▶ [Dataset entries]
****

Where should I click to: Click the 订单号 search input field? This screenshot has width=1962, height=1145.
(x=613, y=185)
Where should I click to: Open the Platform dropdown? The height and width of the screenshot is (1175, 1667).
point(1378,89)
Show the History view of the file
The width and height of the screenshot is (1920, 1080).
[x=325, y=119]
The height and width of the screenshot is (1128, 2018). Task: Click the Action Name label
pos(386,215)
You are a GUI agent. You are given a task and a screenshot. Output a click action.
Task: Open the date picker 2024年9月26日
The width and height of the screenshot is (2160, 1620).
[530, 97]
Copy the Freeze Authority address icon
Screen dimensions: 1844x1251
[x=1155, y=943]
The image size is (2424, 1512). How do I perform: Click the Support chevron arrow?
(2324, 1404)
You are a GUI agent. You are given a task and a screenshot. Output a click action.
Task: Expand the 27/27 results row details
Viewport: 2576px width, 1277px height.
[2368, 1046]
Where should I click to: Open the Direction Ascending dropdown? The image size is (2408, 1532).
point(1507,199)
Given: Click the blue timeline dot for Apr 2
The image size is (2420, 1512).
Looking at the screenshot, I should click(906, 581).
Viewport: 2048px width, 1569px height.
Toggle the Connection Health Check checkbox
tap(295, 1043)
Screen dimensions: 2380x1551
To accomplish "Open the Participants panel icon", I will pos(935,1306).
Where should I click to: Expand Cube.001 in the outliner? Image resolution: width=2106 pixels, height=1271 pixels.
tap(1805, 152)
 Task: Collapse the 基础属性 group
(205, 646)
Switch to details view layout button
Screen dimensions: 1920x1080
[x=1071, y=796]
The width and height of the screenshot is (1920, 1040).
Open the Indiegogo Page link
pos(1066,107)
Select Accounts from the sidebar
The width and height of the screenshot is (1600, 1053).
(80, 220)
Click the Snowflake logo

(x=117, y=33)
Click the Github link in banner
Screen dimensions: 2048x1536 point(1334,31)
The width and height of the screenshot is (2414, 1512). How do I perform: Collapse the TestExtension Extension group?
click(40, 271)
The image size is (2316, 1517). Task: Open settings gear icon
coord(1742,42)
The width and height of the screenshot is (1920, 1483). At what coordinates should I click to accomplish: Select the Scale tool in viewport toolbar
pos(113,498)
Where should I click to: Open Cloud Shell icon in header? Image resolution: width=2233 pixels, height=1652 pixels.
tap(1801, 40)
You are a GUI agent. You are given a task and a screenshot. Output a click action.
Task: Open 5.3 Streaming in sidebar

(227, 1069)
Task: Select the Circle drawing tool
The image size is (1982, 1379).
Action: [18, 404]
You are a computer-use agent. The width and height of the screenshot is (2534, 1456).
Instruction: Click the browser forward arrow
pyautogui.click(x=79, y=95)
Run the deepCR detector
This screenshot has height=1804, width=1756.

****

▶ [What to do]
Return all entries exactly.

▶ [Solution for this exercise]
Where should I click to: Click the 订单号 search input field? This screenshot has width=1962, height=1145.
(x=613, y=185)
Where should I click to: Open the Platform dropdown? The height and width of the screenshot is (1175, 1667).
point(1378,89)
Show the History view of the file
The width and height of the screenshot is (1920, 1080).
[x=325, y=119]
The height and width of the screenshot is (1128, 2018). Task: Click the Action Name label
pos(386,215)
You are a GUI agent. You are given a task and a screenshot. Output a click action.
Task: Open the date picker 2024年9月26日
The width and height of the screenshot is (2160, 1620).
[530, 97]
Copy the Freeze Authority address icon
Screen dimensions: 1844x1251
[x=1155, y=943]
The image size is (2424, 1512). How do I perform: Click the Support chevron arrow?
(2324, 1404)
You are a GUI agent. You are given a task and a screenshot. Output a click action.
Task: Expand the 27/27 results row details
Viewport: 2576px width, 1277px height.
[2368, 1046]
Where should I click to: Open the Direction Ascending dropdown? The image size is (2408, 1532).
point(1507,199)
Given: Click the blue timeline dot for Apr 2
The image size is (2420, 1512).
Looking at the screenshot, I should click(906, 581).
Viewport: 2048px width, 1569px height.
Toggle the Connection Health Check checkbox
tap(295, 1043)
Screen dimensions: 2380x1551
To accomplish "Open the Participants panel icon", I will pos(935,1306).
Where should I click to: Expand Cube.001 in the outliner? Image resolution: width=2106 pixels, height=1271 pixels.
tap(1805, 152)
 Task: Collapse the 基础属性 group
(205, 646)
Switch to details view layout button
Screen dimensions: 1920x1080
[x=1071, y=796]
The width and height of the screenshot is (1920, 1040).
Open the Indiegogo Page link
pos(1066,107)
Select Accounts from the sidebar
The width and height of the screenshot is (1600, 1053).
(80, 220)
Click the Snowflake logo

(x=117, y=33)
Click the Github link in banner
Screen dimensions: 2048x1536 point(1334,31)
The width and height of the screenshot is (2414, 1512). How do I perform: Collapse the TestExtension Extension group?
click(40, 271)
The image size is (2316, 1517). Task: Open settings gear icon
coord(1742,42)
The width and height of the screenshot is (1920, 1483). At what coordinates should I click to accomplish: Select the Scale tool in viewport toolbar
pos(113,498)
Where should I click to: Open Cloud Shell icon in header? Image resolution: width=2233 pixels, height=1652 pixels.
tap(1801, 40)
You are a GUI agent. You are given a task and a screenshot. Output a click action.
Task: Open 5.3 Streaming in sidebar

(227, 1069)
Task: Select the Circle drawing tool
The image size is (1982, 1379).
Action: [18, 404]
You are a computer-use agent. The width and height of the screenshot is (2534, 1456).
Instruction: Click the browser forward arrow
pyautogui.click(x=79, y=95)
Run the deepCR detector
This screenshot has height=1804, width=1756.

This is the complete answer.